Port charge is the charge that one operator pays to another when a call originating in its network terminates in the other operator’s network. The logic is that when for instance a call is made from an Airtel connection to a Vodafone connection, Airtel charges the subscriber who makes the call and thus recovers the cost to its network. Whereas Vodafone’s network, which receives the call, cannot recover its cost since incoming is free. Thus, the port charge is one way that Vodafone in this case can recover its cost. Sometimes, the network receiving port charges could work as a sort of thoroughfare to connect calls originating and terminating in other networks.
This reduction enforced by Trai will significantly reduce the fixed cost associated with an inter operator call, which in some cases contributes to over 75 per cent of the call. It is also likely to have very little to no effect on the call rates that the end consumer pays.
The reason for that is very simple. The mobile phone market is very fragmented with the top 5 players dominating almost 80 per cent of the market with market share varying from 20 per cent to 8 per cent, for instance. This means there is not much difference between an Airtel call landing on the Vodafone network and vice versa. Therefore the net earning from port charges will be about equal.
This move will benefit players who are smaller like Tata Docomo, MTS, Loop and Uninor, but these players together contribute to less than 20 per cent of the market and might want to shore up their revenue and not really pass on the benefit to customers as they are already reeling under a severe price war.

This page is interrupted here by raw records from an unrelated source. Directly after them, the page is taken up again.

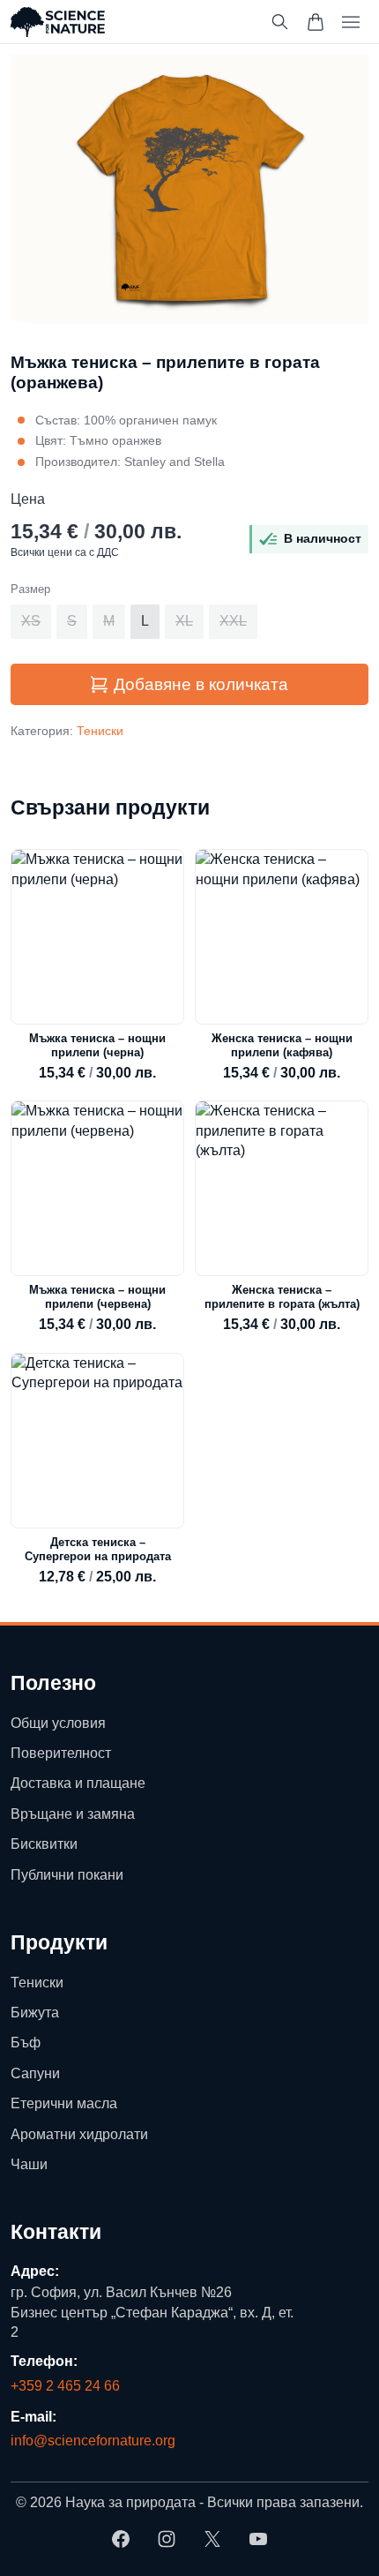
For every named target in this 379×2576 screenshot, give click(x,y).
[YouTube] (258, 2539)
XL (184, 620)
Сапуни (35, 2073)
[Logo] (58, 22)
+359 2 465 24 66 (65, 2385)
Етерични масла (64, 2103)
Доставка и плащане (78, 1783)
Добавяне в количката (201, 684)
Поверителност (61, 1753)
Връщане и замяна (73, 1813)
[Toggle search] (280, 22)
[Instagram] (166, 2539)
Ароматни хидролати (79, 2134)
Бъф (26, 2043)
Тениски (100, 731)
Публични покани (67, 1874)
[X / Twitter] (212, 2539)
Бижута (35, 2012)
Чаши (29, 2164)
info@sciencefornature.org (93, 2441)
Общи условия (58, 1723)
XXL (233, 620)
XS (31, 620)
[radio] (31, 621)
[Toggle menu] (350, 22)
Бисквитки (44, 1843)
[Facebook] (121, 2539)
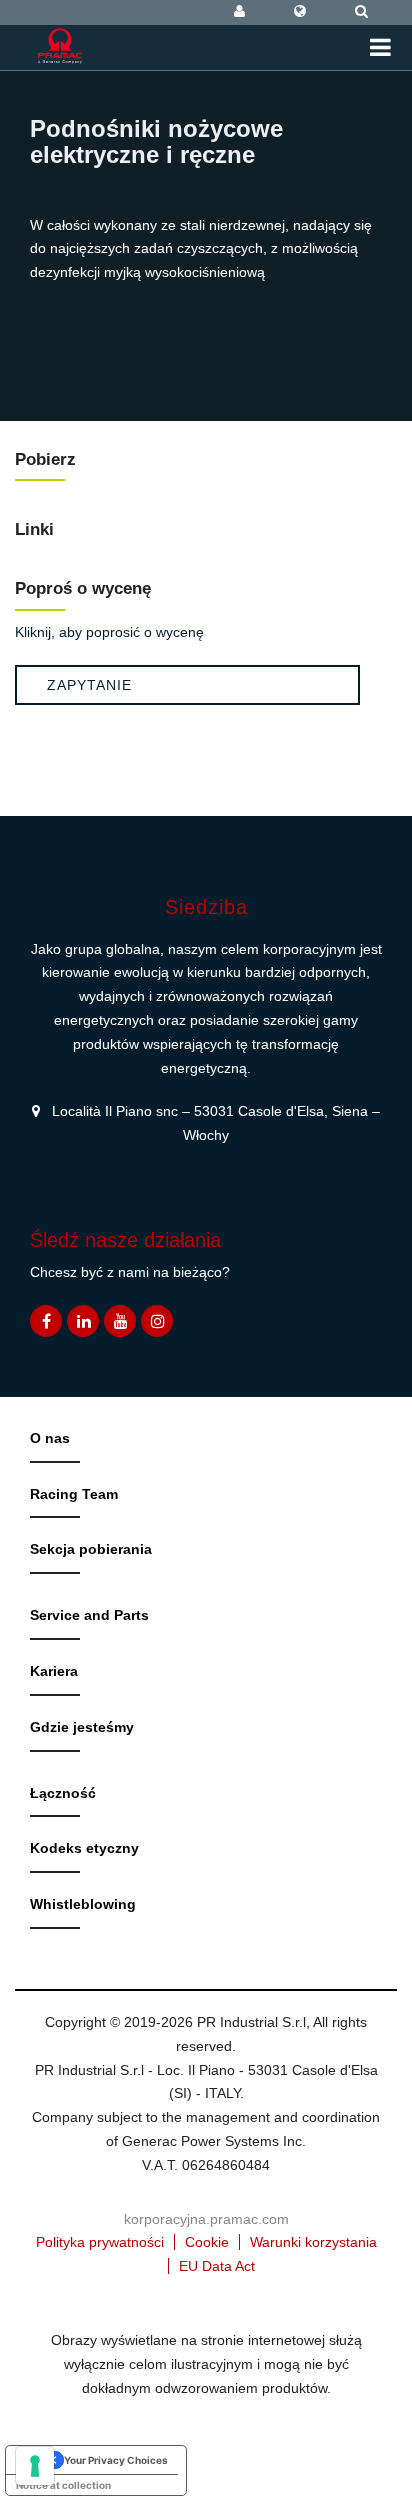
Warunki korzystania (313, 2242)
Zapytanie (89, 685)
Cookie (207, 2242)
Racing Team (74, 1494)
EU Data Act (217, 2266)
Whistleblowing (83, 1904)
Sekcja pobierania (91, 1549)
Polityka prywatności (100, 2242)
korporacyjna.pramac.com (206, 2219)
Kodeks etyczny (84, 1848)
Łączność (63, 1793)
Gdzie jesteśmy (82, 1727)
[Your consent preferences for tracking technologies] (35, 2466)
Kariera (54, 1671)
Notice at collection (63, 2485)
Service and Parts (89, 1615)
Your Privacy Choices (116, 2460)
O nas (50, 1438)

The biggest loser in this price cut will be BSNL- the largest landline service provider with other players being almost insignificant. BSNL will lose revenue that it earns from port charges which are to the tune of Rs 3,000 crore per annum. It will also be unable to gain much in mobile services as it has only about 10 per cent market share.
The new charges take effect from October 1, and might only see minor tariff changes in terms of mobile to landline calls which are currently the costliest with the average per second tariff of 1.5 paise per second that could come down.